▸ Tâche à accomplir: Reprenez le dialogue sur l'engagement dans l'armée à partir de sa dernière réplique et poursuivez-le.

▸ Texte fourni:
* * *

H. - Oui. En partie. Enfin... Y a des fois faut y aller quand même. Faut... Moi je peux pas vous assurer que vous serez sur le terrain ou que vous y serez pas. Donc dans ce cas-là, vous venez. Vous parlez avec un orienteur, des gens qui ont plus d’expérience, qui connaissent, qui sauront beaucoup mieux vous orienter dans la direction qu’il faut. Sur la question et les doutes que vous avez.

A. P. - Y a juste un truc, là, c’est en rapport avec mon physique. J’suis pas quelqu’un de très véloce, quoi. J’suis un peu gros, pas forcément... ouais, j’essaye un peu de m’entraîner à faire quelques pompes, ici ou là. Boinot m’a conseillé de m’astreindre maintenant à des, je dis Boinot c’est un de mes copains, à faire des espèces de barres, un peu de traction. Mais j’suis pas hyper... Est-ce que au préalable y a une formation physique à l’armée ?

* * *

Données enregistrées

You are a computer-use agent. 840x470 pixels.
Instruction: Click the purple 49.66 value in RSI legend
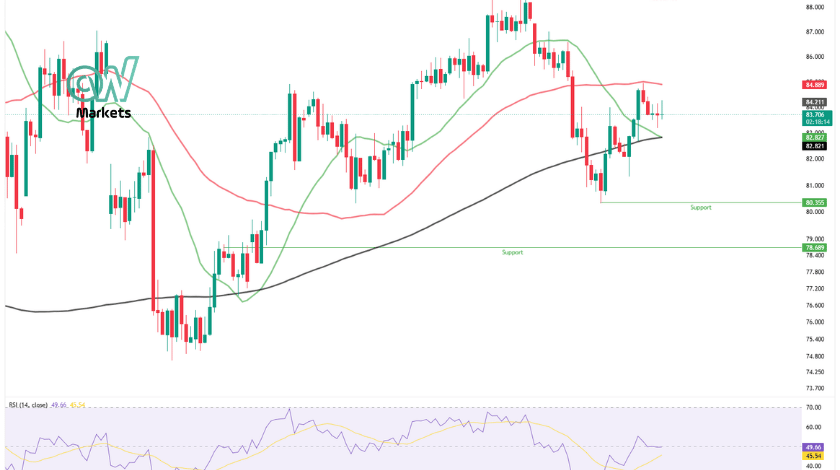[x=58, y=405]
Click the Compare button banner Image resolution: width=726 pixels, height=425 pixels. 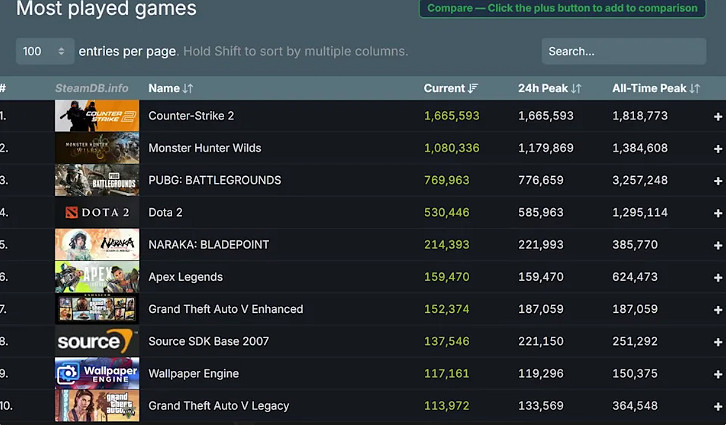(562, 8)
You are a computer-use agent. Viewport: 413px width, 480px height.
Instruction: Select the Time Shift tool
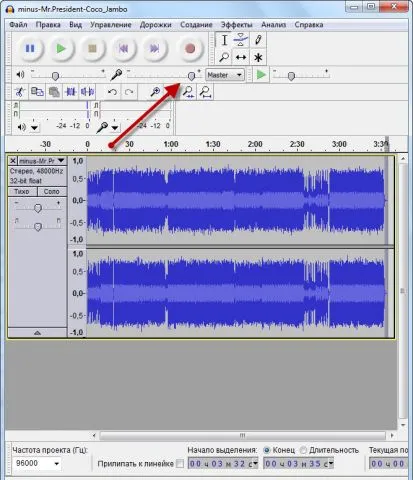point(241,57)
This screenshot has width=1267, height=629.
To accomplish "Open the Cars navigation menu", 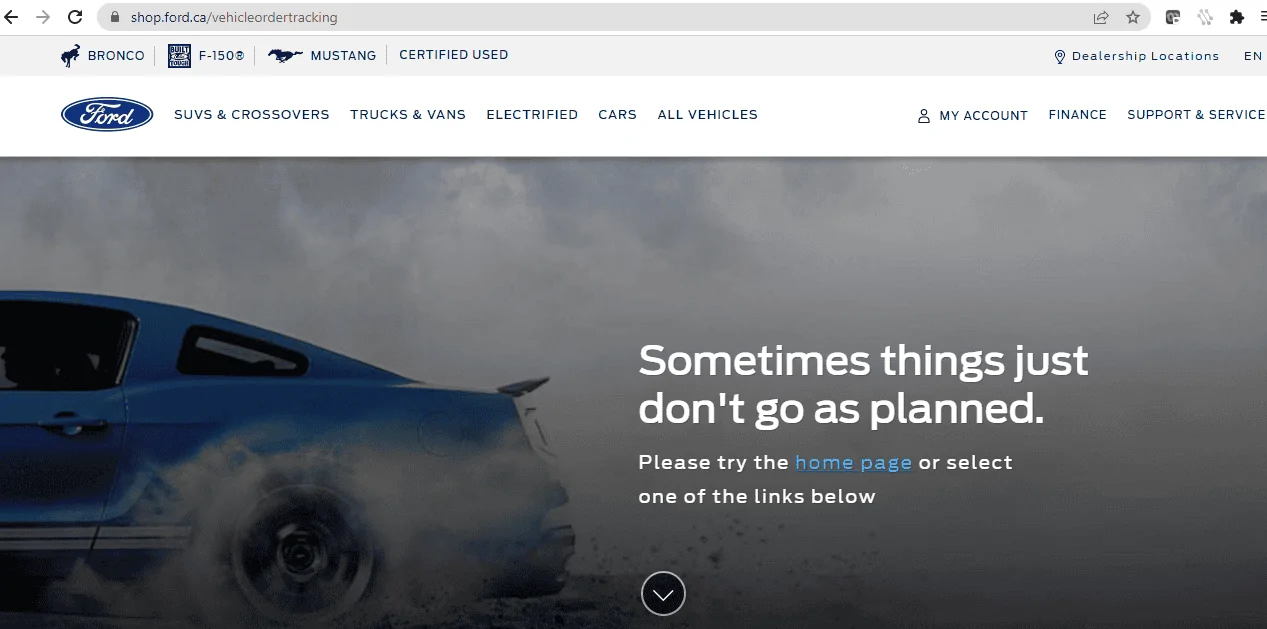I will pyautogui.click(x=617, y=115).
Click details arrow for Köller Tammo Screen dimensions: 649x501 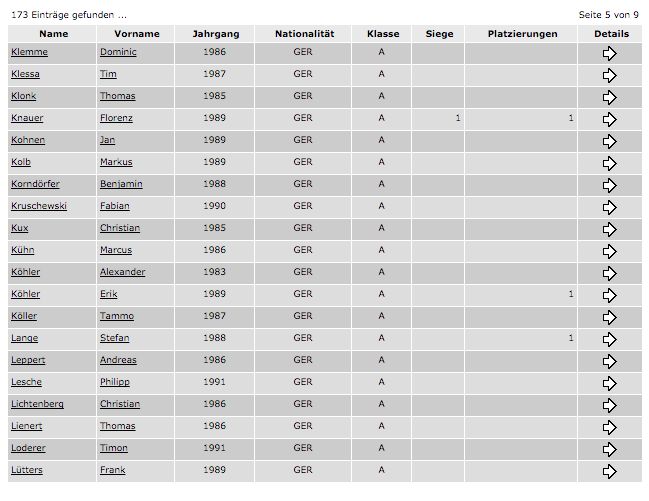[610, 317]
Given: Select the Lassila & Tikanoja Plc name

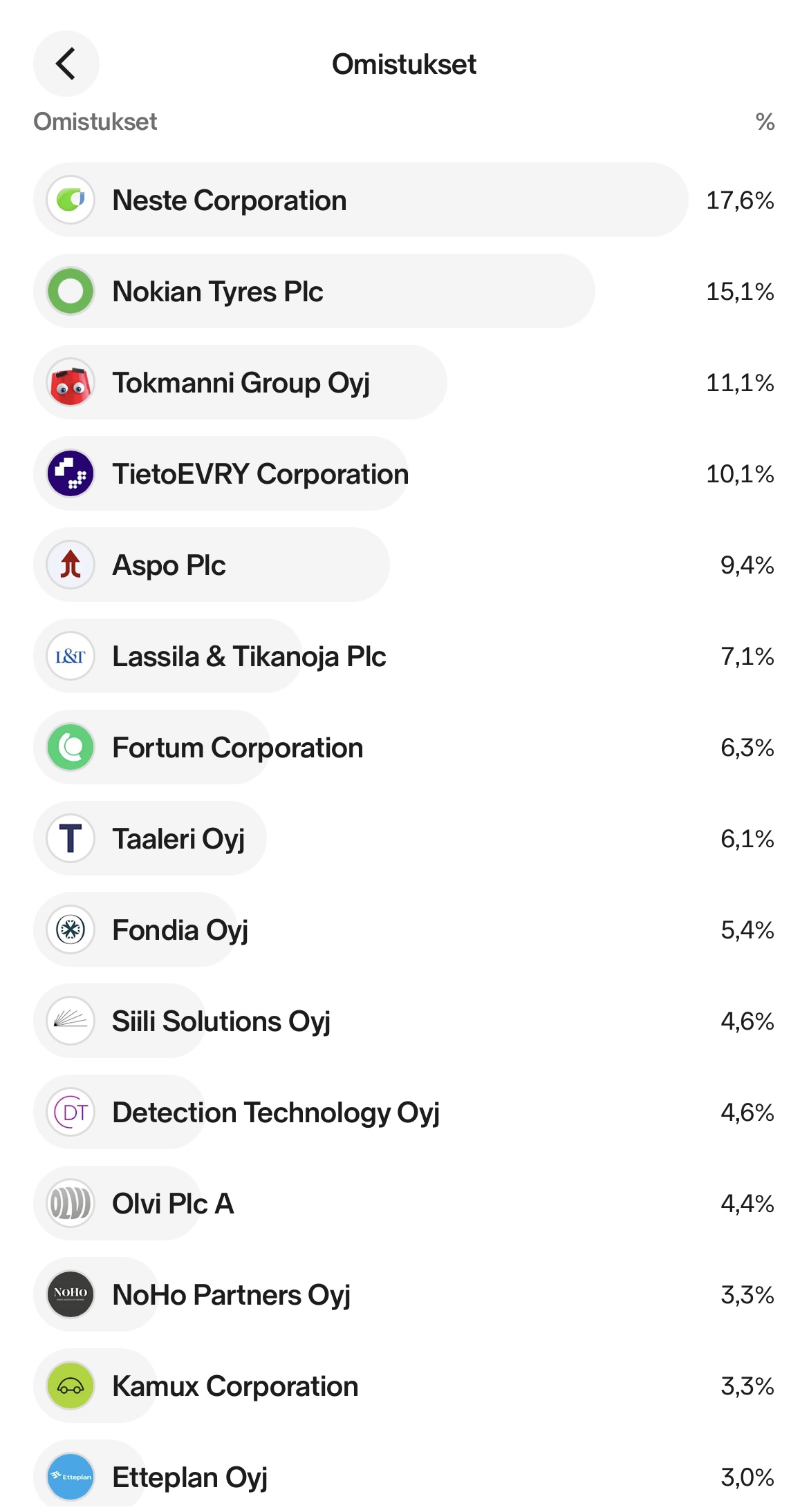Looking at the screenshot, I should tap(249, 656).
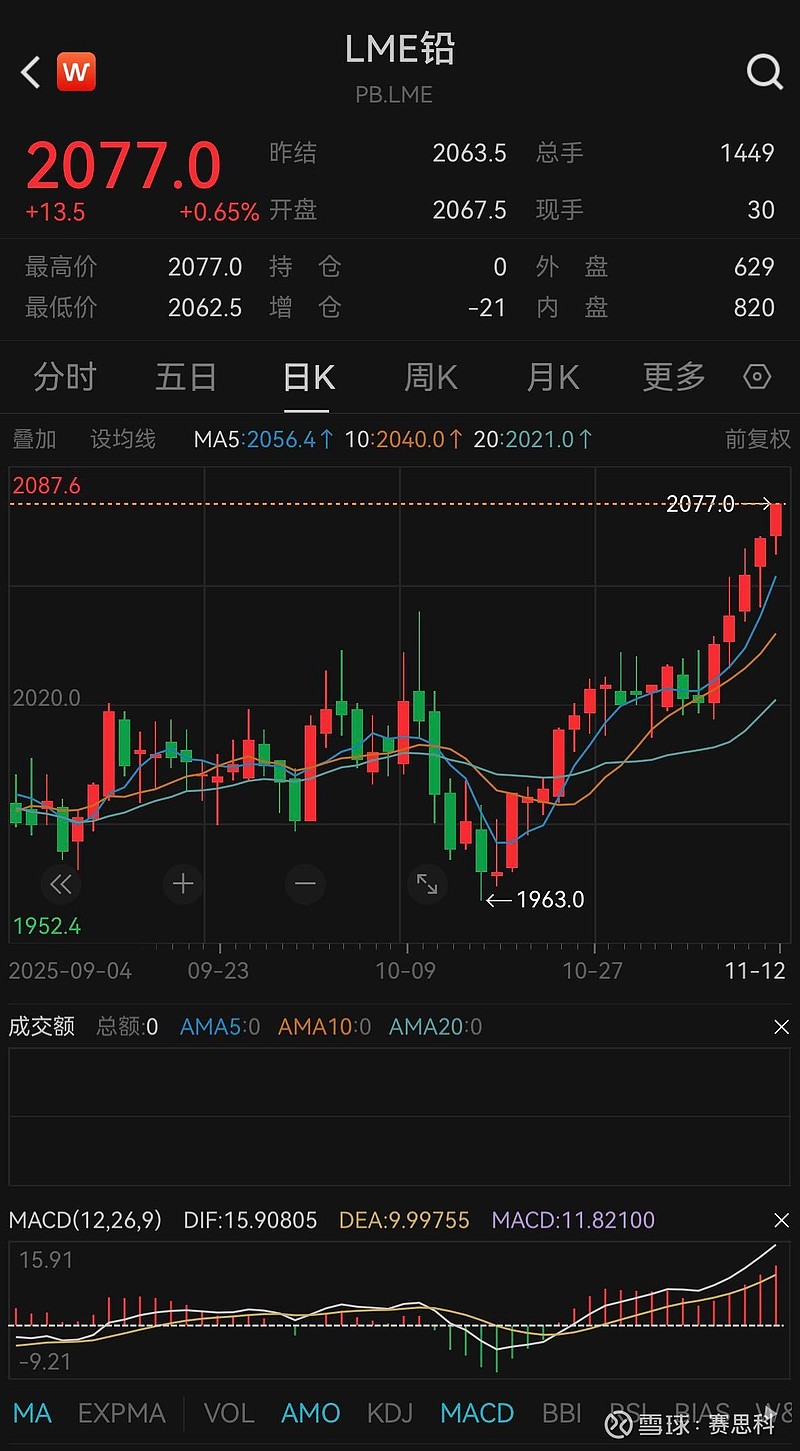Viewport: 800px width, 1451px height.
Task: Expand chart to fullscreen icon
Action: (427, 884)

* * *

▸ Réponse proposée:
H. - Y a... Déjà avant y a une sélection physique, visite médicale, et une sélection sportive. Et y a un minimum requis. Et après une fois que vous êtes pris, au niveau du sport, vous êtes mis à niveau, vous inquiétez pas.

A. P. - Mais est-ce que vous vous pensez, par rapport à mon angoisse de départ, que dans l’armée, ceux qui sont sélectionné... Celui qui dit : « J’ai un petit peu peur de mourir », bon, on le prend po un poltron, quoi !

H. - (Soupir.) Ça... ça dépend de l’appréciation de chacun. J’suis pas sûr que ce soit la première phrase à dire si vous voulez vous engager...

A. P. - Quand on veut s’engager dans l’armée, on dit pas : « Excusez-moi y a juste un truc, j’ai peur de crever, quoi ! »

H. - Enfin, vous avez droit de dire que vous en avez peur, mais faut pas vous mettre dans l’idée que vous allez mourir tout de suite, ou que au contraire vous serez à l’abri de tout.

A. P. - C’est ça le message que vous faites... Enfin, là je vous entends et je vous remercie de prendre quelques minutes, et je viendrai tout à l’heure à 12h45, mais ce que vous dites, c’est pas se mettre tout de suite à l’idée qu’on va mourir tout de suite.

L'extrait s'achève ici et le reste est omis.